DATA FOR THIS TASK ::

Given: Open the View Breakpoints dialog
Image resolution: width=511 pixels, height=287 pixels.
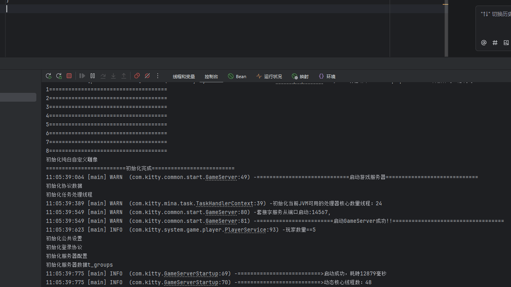Looking at the screenshot, I should point(137,76).
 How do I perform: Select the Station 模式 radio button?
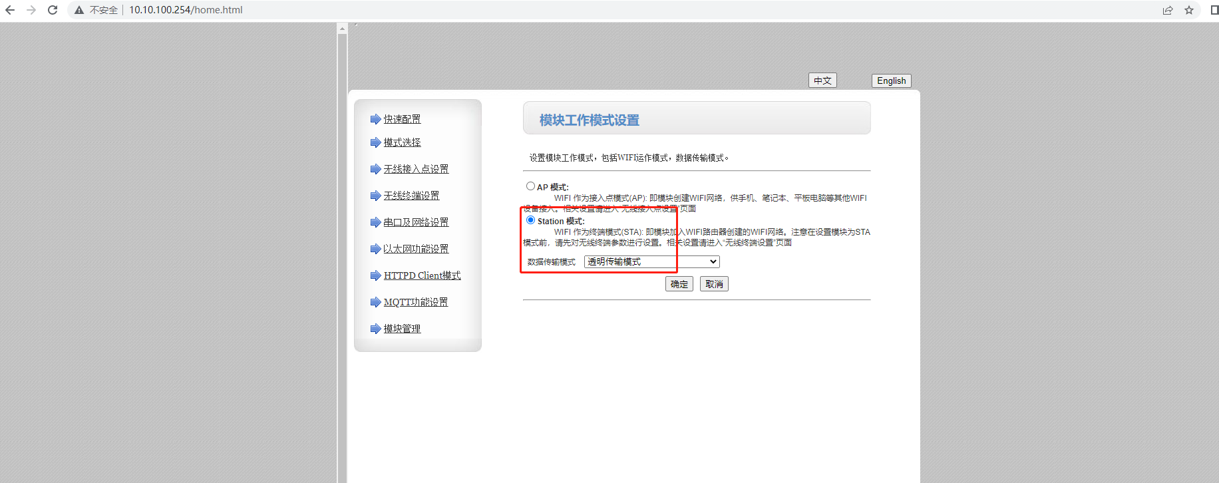pos(530,220)
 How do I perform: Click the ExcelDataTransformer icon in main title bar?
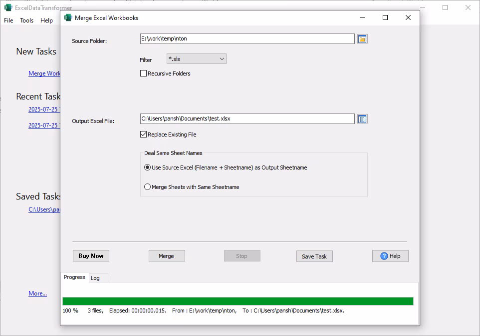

WHAT THIS TASK INVOLVES :: Repeat the records above exactly. Pictures do not belong in the copy.

OUTPUT ::
Given: Open the View Breakpoints dialog
Image resolution: width=511 pixels, height=287 pixels.
Looking at the screenshot, I should point(137,76).
 How do I perform: Select the Station 模式 radio button?
pos(530,220)
 How do I perform: Click the ExcelDataTransformer icon in main title bar?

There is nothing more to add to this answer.